Klimawandel: Vom Prinzip der Solidarität

Nr. 51 –

Die Logik des kapitalistischen Systems zerstöre die Erde, sagt Boliviens Präsident Evo Morales und fordert die Industriestaaten auf, ihre Versprechungen einzuhalten.


Schwestern und Brüder, heute ist unsere Mutter Erde schwer krank. Seit Beginn des 21. Jahrhunderts haben wir die heissesten Jahre des letzten Jahrtausends erlebt. Die globale Erwärmung verursacht abrupte Wetterveränderungen mit katastrophalen Folgen: den Rückgang der Gletscher und das Abschmelzen der Polarkappen; den Anstieg des Meeresspiegels und die Überschwemmungen der Küstengebiete; das Wachstum der Wüsten und die Abnahme der Süsswasservorräte; immer mehr und stärkere Naturkatastrophen sowie das Aussterben von Tier- und Pflanzenarten.

Dies alles hat 1750 mit der Industriellen Revolution begonnen. In nur zweieinhalb Jahrhunderten haben die sogenannten entwickelten Staaten einen grossen Teil der fossilen Brennstoffe aufgebraucht, die zuvor in über fünf Millionen Jahren entstanden sind.

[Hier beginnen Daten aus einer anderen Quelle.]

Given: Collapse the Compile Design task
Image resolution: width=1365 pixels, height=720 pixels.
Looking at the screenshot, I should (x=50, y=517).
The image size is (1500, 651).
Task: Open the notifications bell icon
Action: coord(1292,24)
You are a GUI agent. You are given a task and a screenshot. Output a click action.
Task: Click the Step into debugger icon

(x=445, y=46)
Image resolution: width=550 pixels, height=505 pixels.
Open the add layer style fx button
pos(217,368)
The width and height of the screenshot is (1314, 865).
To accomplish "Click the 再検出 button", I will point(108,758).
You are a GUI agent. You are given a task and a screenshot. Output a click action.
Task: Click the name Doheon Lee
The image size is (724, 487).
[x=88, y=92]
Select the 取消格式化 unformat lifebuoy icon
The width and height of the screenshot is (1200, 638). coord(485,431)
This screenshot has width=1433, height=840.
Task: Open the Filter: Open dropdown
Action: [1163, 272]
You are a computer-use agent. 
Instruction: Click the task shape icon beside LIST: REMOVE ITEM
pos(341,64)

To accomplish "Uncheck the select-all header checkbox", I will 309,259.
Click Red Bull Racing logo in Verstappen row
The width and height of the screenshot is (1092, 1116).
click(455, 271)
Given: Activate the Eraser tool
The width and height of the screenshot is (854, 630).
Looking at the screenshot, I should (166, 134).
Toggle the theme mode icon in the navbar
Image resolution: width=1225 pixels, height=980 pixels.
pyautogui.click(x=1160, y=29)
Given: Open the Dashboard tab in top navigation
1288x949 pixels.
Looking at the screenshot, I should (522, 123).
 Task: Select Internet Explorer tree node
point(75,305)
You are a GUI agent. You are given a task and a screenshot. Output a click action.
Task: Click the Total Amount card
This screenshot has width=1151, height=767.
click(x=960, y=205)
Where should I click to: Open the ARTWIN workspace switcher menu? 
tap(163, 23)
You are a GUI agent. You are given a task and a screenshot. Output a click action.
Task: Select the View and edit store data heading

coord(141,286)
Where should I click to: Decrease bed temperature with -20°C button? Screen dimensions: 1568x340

Es ist die Logik des kapitalistischen Systems mit der Gier nach Gewinn ohne Ende, die den Planeten zu zerstören droht. Im Kapitalismus sind wir nicht Menschen, sondern KonsumentInnen. Für den Kapitalismus gibt es keine Mutter Erde, sondern nur Rohstoffe. Der Kapitalismus ist die Ursache von Ungleichheiten in der Welt. Er schafft Luxus für einige wenige, während Millionen an Hunger sterben. In den Händen des Kapitalismus verwandelt sich alles in eine Ware: das Wasser, die Erde, das menschliche Genom, die uralten Kulturen, die Justiz, die Ethik, der Tod und selbst das Leben. Alles, absolut alles, ist zu kaufen und zu verkaufen im Kapitalismus. Selbst der Klimawandel wird dabei zu einer Ware.

Mit der Unterzeichnung des Kioto-Protokolls von 1997 haben sich die Industrienationen und die Schwellenländer dazu verpflichtet, ihren Ausstoss an Treibhausgasen um mindestens fünf Prozent unter das Niveau von 1990 zu senken. Dieses Ziel sollte durch die Umsetzung verschiedener, vor allem vom Markt dominierten Mechanismen erreicht werden. Bis zum Jahr 2006 hatte der Ausstoss der Treibhausgase in Relation zu 1990 allerdings um 9,1 Prozent zugenommen. Die Marktmechanismen haben keine massgebliche Reduktion der Emissionen erreicht. Dies zeigt, dass der Markt weder dazu fähig ist, das globale Finanz- und Produktionssystem zu regulieren, noch den Ausstoss der Treibhausgase zu begrenzen. Der Markt schafft einzig neue Gelegenheiten für Geschäftemacherei von InvestorInnen und Konzernen.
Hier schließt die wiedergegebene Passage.